-- START --

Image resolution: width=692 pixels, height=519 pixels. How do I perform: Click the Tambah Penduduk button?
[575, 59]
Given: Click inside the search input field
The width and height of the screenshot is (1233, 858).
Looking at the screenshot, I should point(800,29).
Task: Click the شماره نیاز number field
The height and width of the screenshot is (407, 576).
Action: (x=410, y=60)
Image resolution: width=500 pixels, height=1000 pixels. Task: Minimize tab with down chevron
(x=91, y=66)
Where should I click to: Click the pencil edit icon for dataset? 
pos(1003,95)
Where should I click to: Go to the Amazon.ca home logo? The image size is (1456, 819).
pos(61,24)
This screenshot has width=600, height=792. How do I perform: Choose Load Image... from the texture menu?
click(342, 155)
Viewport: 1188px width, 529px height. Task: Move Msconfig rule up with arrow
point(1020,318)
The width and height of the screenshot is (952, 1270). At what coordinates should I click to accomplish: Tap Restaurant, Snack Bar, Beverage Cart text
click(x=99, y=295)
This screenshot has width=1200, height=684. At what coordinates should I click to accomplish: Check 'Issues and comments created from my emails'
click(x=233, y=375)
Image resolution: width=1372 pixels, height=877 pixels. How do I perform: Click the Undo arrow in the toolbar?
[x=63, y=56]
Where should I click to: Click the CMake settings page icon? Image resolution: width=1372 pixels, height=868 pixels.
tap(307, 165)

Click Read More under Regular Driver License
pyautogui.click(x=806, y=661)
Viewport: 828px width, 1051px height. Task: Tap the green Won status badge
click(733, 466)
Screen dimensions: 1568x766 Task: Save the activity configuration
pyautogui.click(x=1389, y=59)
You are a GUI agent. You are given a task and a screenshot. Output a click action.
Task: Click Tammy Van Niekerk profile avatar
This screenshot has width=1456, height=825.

-- END --

§ **PROBLEM STATEMENT**:
Reproduce verbatim everything in the listing from the line containing "Image resolution: width=1372 pixels, height=877" down to its final line.

§ **RESULT OF THIS TASK**:
Image resolution: width=1372 pixels, height=877 pixels. How do I perform: Click the Undo arrow in the toolbar?
[x=63, y=56]
Where should I click to: Click the CMake settings page icon? Image resolution: width=1372 pixels, height=868 pixels.
tap(307, 165)

Click Read More under Regular Driver License
pyautogui.click(x=806, y=661)
Viewport: 828px width, 1051px height. Task: Tap the green Won status badge
click(733, 466)
Screen dimensions: 1568x766 Task: Save the activity configuration
pyautogui.click(x=1389, y=59)
You are a GUI agent. You are given a task and a screenshot. Output a click action.
Task: Click Tammy Van Niekerk profile avatar
This screenshot has width=1456, height=825.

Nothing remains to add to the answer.